Paulo Roberto Gomes Fernandes pontua que a servidão é um ativo silencioso da infraestrutura, porque é nela que o duto convive com o território e com as mudanças do uso do solo ao longo dos anos. Em 2026, a ocupação irregular, pequenas obras não comunicadas e intervenções de terceiros continuam entre as fontes mais frequentes de vulnerabilidade, não por fragilidade do material, e sim por falhas de governança territorial e de coordenação institucional.
Quando a faixa perde integridade social, isto é, quando passa a ser tratada como área disponível para circulação, construção ou escavação, cresce a probabilidade de impacto mecânico, perfuração acidental e atrasos em emergências. Assim, a gestão de servidão precisa ser tratada como parte do sistema de integridade, com rastreabilidade de decisões e com capacidade de provar, de forma objetiva, por que um trecho recebe mais controle do que outro.
A servidão como interface entre engenharia e território
A servidão existe para garantir proteção e acesso, permitindo inspeções, manutenção e isolamento quando necessário.
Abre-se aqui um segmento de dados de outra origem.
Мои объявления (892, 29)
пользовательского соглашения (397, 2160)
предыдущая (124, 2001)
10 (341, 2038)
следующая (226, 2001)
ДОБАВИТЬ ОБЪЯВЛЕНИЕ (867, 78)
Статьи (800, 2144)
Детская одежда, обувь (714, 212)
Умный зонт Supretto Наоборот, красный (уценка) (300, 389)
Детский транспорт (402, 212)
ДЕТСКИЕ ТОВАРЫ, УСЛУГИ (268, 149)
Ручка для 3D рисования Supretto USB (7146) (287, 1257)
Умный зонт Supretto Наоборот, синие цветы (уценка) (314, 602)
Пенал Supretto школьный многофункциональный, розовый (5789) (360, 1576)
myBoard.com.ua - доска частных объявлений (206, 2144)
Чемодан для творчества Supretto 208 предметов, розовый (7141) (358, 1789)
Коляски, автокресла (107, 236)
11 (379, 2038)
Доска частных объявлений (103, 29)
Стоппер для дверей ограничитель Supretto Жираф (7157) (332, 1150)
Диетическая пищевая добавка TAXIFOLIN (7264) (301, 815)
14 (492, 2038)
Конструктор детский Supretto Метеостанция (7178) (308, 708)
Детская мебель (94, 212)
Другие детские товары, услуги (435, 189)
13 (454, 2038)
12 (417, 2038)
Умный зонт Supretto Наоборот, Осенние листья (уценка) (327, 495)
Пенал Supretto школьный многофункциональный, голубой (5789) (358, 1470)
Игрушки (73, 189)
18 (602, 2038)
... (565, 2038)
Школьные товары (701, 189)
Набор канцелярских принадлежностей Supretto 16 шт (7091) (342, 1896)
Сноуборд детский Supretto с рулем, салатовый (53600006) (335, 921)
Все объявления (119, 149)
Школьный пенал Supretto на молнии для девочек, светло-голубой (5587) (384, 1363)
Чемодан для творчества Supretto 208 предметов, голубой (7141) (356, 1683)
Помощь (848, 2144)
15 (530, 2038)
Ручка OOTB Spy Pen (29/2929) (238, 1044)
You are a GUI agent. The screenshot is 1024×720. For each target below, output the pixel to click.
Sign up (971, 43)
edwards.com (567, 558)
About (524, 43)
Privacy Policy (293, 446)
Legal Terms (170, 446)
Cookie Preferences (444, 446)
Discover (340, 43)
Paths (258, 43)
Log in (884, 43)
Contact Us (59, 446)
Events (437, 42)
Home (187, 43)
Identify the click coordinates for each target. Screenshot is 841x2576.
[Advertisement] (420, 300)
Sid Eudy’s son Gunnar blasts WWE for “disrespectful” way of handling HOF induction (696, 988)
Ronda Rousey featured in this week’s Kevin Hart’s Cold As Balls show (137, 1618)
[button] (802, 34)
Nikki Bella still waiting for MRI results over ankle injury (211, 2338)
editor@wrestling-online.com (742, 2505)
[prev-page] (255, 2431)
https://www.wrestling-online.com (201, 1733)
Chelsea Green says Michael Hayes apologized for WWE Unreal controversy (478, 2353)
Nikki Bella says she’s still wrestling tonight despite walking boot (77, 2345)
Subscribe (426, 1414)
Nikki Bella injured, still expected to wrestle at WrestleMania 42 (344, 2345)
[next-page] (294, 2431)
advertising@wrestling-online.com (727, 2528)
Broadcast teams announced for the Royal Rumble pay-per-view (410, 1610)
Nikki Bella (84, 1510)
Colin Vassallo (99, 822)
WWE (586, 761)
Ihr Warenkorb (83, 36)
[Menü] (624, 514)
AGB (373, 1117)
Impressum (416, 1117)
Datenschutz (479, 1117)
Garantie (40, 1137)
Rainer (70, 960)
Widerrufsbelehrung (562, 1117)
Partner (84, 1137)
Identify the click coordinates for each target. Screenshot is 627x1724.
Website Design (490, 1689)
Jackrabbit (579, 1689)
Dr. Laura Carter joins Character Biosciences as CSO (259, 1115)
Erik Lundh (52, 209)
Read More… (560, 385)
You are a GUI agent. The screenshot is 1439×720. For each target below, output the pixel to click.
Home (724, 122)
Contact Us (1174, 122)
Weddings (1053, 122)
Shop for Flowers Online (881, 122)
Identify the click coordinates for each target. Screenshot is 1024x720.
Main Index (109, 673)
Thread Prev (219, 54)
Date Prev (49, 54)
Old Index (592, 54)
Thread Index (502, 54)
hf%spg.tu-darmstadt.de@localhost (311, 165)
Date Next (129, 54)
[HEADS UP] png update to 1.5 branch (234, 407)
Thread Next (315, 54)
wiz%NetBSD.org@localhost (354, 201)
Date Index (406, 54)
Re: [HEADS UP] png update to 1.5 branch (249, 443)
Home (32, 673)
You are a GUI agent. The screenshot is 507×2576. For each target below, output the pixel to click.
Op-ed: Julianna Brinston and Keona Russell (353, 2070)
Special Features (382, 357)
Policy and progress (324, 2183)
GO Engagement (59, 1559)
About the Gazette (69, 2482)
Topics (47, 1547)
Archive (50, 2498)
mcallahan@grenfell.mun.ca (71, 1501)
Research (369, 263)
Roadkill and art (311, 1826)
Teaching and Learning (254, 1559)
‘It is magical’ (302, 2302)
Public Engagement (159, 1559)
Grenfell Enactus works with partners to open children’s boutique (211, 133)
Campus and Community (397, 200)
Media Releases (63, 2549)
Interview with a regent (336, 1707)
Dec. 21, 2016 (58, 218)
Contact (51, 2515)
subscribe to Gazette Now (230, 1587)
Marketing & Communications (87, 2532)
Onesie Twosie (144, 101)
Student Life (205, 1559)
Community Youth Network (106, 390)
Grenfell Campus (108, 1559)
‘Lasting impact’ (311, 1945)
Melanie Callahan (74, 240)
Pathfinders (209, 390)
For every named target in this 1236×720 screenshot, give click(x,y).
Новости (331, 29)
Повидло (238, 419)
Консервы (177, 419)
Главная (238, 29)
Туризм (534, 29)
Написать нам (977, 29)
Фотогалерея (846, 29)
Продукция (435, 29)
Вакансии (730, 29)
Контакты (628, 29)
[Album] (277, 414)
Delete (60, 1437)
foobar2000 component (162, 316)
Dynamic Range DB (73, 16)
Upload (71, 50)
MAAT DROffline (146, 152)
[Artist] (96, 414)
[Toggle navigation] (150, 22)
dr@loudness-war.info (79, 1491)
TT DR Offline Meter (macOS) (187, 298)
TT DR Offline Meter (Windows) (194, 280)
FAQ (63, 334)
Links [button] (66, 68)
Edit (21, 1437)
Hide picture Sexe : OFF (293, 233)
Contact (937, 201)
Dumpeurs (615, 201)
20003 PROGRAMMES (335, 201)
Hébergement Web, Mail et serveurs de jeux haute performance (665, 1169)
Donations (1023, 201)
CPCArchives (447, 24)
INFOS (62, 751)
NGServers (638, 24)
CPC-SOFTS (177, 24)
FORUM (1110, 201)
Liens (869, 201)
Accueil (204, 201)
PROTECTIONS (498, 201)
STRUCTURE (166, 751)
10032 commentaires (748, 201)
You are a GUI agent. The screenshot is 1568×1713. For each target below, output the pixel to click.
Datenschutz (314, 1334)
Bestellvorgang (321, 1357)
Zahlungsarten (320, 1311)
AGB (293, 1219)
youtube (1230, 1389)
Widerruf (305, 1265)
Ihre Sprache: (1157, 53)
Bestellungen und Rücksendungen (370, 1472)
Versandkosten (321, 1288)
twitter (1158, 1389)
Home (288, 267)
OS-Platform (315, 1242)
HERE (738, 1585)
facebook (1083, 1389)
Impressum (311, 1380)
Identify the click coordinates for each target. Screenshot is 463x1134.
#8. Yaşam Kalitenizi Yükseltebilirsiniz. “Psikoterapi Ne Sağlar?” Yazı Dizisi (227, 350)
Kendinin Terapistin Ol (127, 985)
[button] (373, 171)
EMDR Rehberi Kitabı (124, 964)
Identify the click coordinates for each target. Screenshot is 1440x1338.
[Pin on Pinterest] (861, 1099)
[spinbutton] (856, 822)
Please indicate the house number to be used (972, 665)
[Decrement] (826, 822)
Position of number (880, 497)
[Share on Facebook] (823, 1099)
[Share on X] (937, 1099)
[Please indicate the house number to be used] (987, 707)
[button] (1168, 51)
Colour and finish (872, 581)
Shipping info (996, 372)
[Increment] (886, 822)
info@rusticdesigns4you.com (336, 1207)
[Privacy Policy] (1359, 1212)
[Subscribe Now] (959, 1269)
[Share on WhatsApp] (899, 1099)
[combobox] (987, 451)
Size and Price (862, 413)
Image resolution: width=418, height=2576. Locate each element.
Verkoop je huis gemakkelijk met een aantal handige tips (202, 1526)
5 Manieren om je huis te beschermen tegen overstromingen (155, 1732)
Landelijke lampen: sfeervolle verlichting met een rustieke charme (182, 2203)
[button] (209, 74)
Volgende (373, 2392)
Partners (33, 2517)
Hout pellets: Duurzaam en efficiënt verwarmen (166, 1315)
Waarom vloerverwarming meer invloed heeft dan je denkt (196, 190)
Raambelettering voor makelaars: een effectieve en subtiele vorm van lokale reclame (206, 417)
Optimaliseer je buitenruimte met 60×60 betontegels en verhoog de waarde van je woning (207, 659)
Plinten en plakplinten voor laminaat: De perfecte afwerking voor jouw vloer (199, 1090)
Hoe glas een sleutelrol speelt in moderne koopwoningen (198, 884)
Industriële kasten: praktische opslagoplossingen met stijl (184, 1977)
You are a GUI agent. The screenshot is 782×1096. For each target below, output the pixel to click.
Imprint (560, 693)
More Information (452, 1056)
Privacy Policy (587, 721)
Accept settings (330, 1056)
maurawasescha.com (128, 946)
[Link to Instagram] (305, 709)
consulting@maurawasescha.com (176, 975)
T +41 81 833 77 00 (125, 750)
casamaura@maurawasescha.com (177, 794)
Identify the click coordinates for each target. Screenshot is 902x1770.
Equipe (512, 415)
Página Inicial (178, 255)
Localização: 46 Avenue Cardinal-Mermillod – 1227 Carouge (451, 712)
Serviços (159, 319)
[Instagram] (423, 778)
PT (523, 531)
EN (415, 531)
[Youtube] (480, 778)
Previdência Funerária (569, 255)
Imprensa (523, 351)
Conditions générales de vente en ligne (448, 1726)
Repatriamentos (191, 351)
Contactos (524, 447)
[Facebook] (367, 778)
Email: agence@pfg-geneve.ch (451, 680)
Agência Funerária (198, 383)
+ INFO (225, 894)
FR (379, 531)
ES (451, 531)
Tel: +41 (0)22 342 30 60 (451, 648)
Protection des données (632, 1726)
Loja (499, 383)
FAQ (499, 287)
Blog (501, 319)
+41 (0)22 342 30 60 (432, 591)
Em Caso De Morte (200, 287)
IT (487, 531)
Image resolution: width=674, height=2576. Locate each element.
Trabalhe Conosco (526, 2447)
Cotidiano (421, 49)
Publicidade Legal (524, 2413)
Entretanto, em áreas com expansão urbana, obras viárias e ocupações informais, o entorno muda mais rápido do que os ciclos tradicionais de atualização cadastral. De acordo com Paulo Roberto Gomes Fernandes, o risco surge quando a organização mantém um mapa “estável” para um território que já não é estável, pois a faixa pode ter sido reconfigurada por ações externas sem qualquer registro formal.
Adicionalmente, o problema se agrava quando as interferências são pequenas e frequentes. Escavações para drenagem, cercamentos improvisados, ligações clandestinas e abertura de acessos tendem a ocorrer sem comunicação, criando uma sequência de eventos que aumenta a exposição sem gerar um único “incidente chamativo”.
Dados, cadastro e criticidade para decidir com evidência
A proteção começa com informação. Cadastro atualizado de ocupações, histórico de intervenções, registros de obras públicas e vistorias de campo permitem classificar criticidade com critérios verificáveis. Nesse sentido, a servidão deixa de ser um conceito genérico e passa a ser um conjunto de trechos com perfis diferentes de risco, definidos por acessibilidade, densidade populacional, reincidência de interferências e proximidade de áreas sensíveis.

Como elucida Paulo Roberto Gomes Fernandes, a classificação só funciona quando é revisada com frequência e quando possui gatilhos claros de reavaliação. Uma nova obra viária, a expansão de um bairro, o surgimento de uma área de descarte irregular ou a alteração de drenagem podem elevar a probabilidade de intervenção indevida. Desse modo, a organização consegue priorizar patrulhamento, reforço de sinalização e inspeção em pontos que realmente concentram exposição.
Controle de atividades de terceiros e coordenação institucional
Grande parte dos eventos de interferência nasce fora da operadora. Obras de concessionárias, serviços municipais e reformas privadas podem avançar sobre a faixa por desconhecimento, por urgência ou por ausência de um canal funcional de autorização. Segundo Paulo Roberto Gomes Fernandes, protocolos de comunicação e acompanhamento precisam ser simples o suficiente para serem usados no mundo real, com regras objetivas de solicitação, vistoria e liberação, evitando que a rotina empurre terceiros para atalhos.
Ainda assim, a prevenção exige coordenação com municípios e órgãos responsáveis por licenças e obras. Acordos de procedimento, comunicação antecipada de intervenções e integração mínima de dados reduzem a chance de surpresas, principalmente em áreas onde o ritmo de obra é alto.
Medidas preventivas e critérios de continuidade em 2026
Sinalização, marcos de faixa, barreiras físicas em pontos críticos e patrulhamento ajudam, porém o resultado depende de consistência, e não de ações pontuais. Para o especialista, um programa efetivo combina prevenção, correção e monitoramento, com indicadores de reincidência e com registro do que funcionou em cada tipo de território. Isso permite ajustar medidas, justificar investimentos e reduzir a repetição de eventos em locais já conhecidos por alta exposição.
Diante do exposto, Paulo Roberto Gomes Fernandes indica que a gestão de servidão é uma dimensão concreta de integridade, pois organiza o território para que o duto permaneça protegível e acessível. Quando dados, criticidade e coordenação institucional operam com o mesmo critério, a infraestrutura reduz interferências externas e sustenta segurança operacional com mais previsibilidade.